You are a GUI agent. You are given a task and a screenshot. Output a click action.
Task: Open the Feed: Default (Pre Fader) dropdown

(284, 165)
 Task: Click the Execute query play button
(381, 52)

==

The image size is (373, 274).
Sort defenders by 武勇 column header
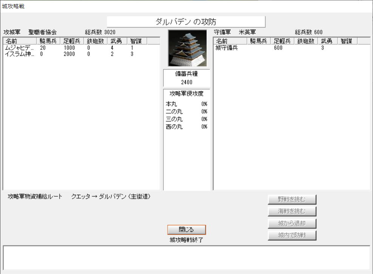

THE PROBLEM: Please return only the lines above, starting at the line that has "The image size is (373, 274)." and ending at the line that has "Sort defenders by 武勇 column header", keeping both and leaving each one unchanged.

ANSWER SPACE:
The image size is (373, 274).
Sort defenders by 武勇 column header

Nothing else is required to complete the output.